Il modello dei corridoi umanitari funziona?

“Sono un’ottima soluzione per casi di emergenza, così da salvare piccoli gruppi di persone in situazione di estrema vulnerabilità. Ma non possono essere pensati come l’unica soluzione alla crisi dei rifugiati. Servono un maggiore impegno di tutti i Paesi ad aprire loro le porte. E non è sufficiente dare un visto, bisogna accompagnare, proteggere, accogliere e integrare queste persone. Altri strumenti, al fianco dei corridoi umanitari, possono essere i programmi di sponsorship privata, la concessione generosa di visti umanitari, la riunificazione familiare ed altri ancora”.

Anche di recente il Santo Padre ha ricordato che oltre all’accoglienza, le persone migranti devono essere accompagnate e integrate. La società come risponde a questo appello?

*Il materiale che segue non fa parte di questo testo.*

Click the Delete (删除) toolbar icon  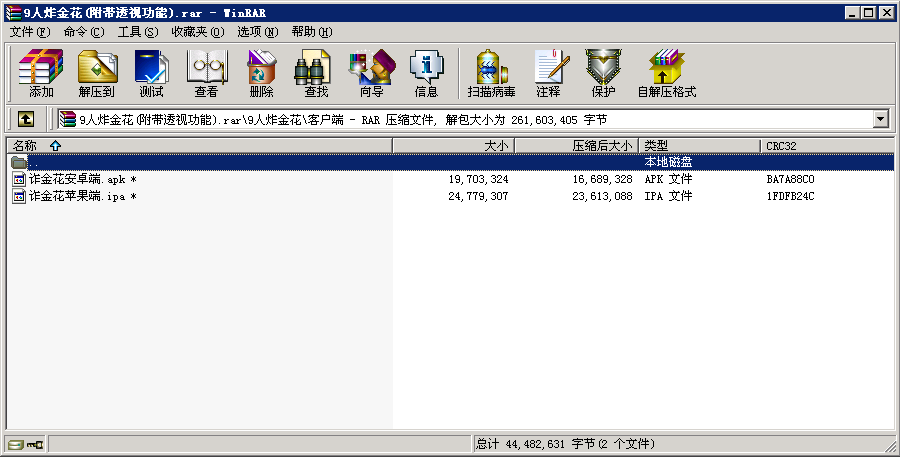point(261,73)
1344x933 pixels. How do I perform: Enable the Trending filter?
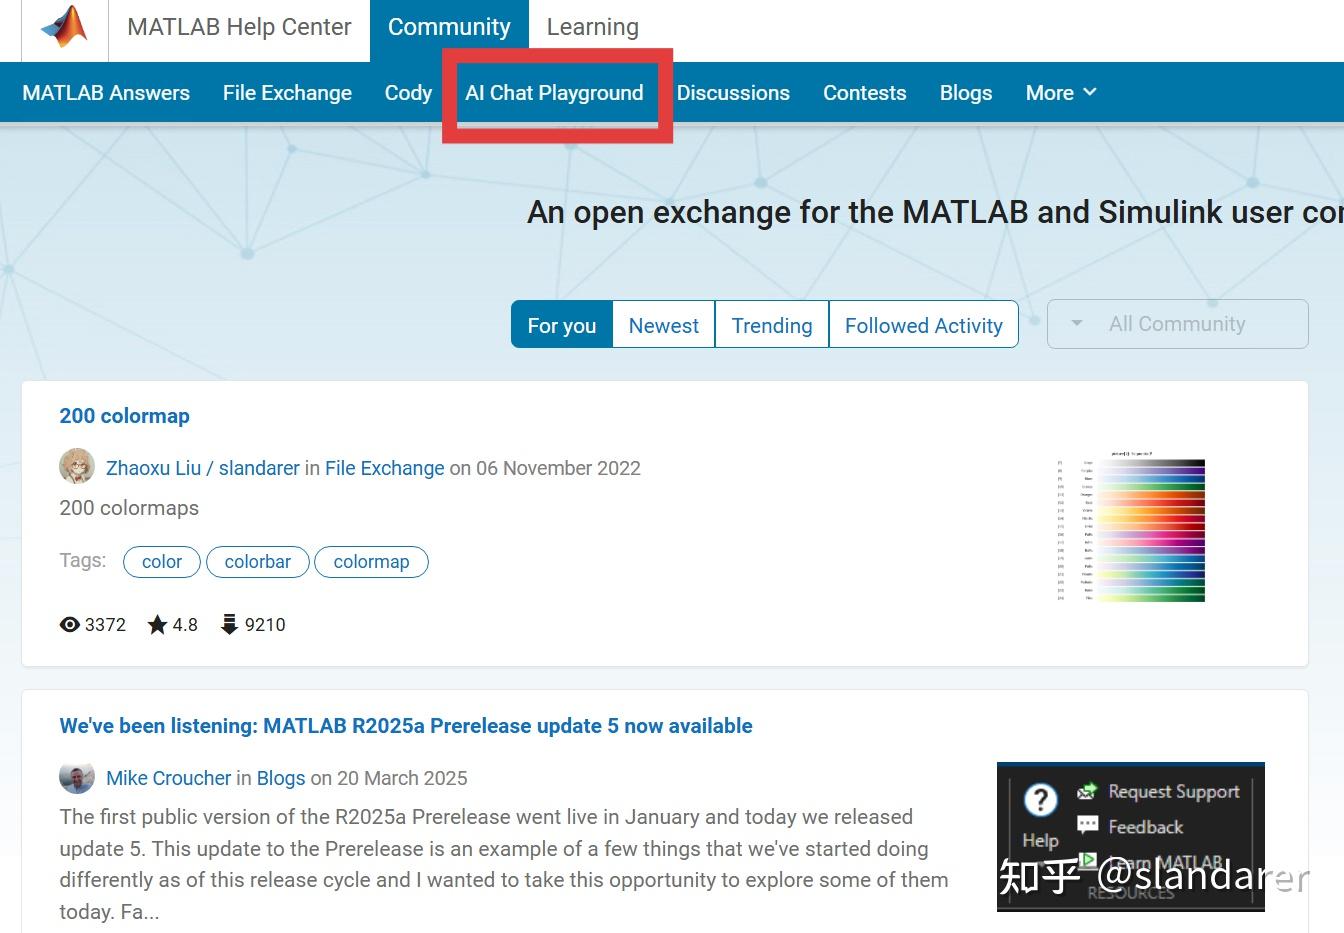pos(771,324)
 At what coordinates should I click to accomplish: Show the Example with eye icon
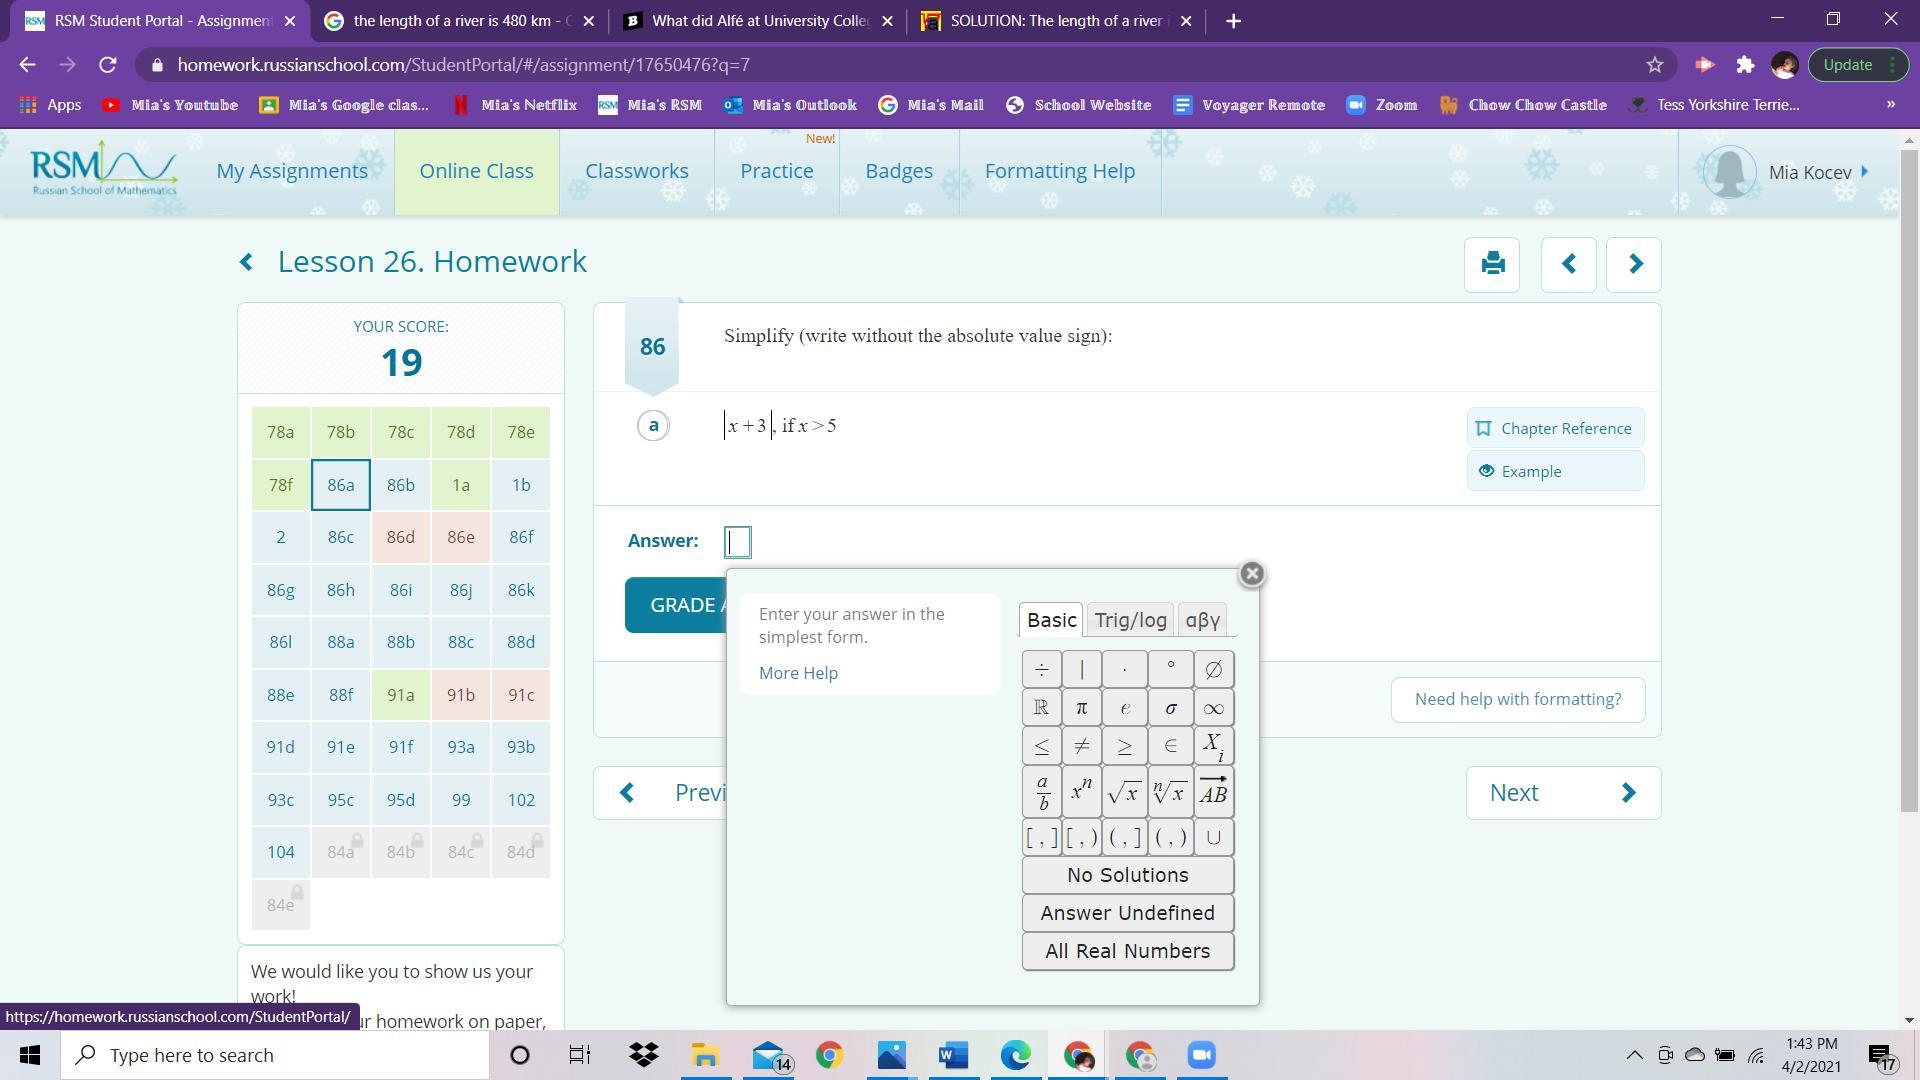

“Accompagnamento è la somma di due verbi – proteggere e promuovere – al centro del programma che ci suggerisce il Pontefice fatto di 4 verbi: accogliere, proteggere, promuovere e integrare. L’accoglienza comincia dall’offrire una porta a cui bussare e continua con la responsabilità nel garantire una permanenza legale, un’esistenza degna, il rispetto dei diritti fondamentali e della dignità personale. Tutto questo in un senso di centralità della persona umana anche nel cammino personale di realizzazione del piano di Dio. La promozione viene data anche dalla coscienza che il migrante che arriva è un’opportunità di incontro culturale che può arricchire le comunità locali. In un suo rapporto annuale, l’Unesco parla proprio di questo contributo dei migranti, riferendosi alla crescita culturale delle società che li accolgono. La  Banca Mondiale ha invece sottolineato come il contributo dei migranti serva anche alla crescita economica dei paesi che li accolgono. Anche da un punto di vista puramente ecclesiale, i dati ci dicono che i migranti cattolici sono soliti risvegliare e rinnovare la fede delle comunità che li accolgono, portando un rinnovato spirito nella comunione della diversità”.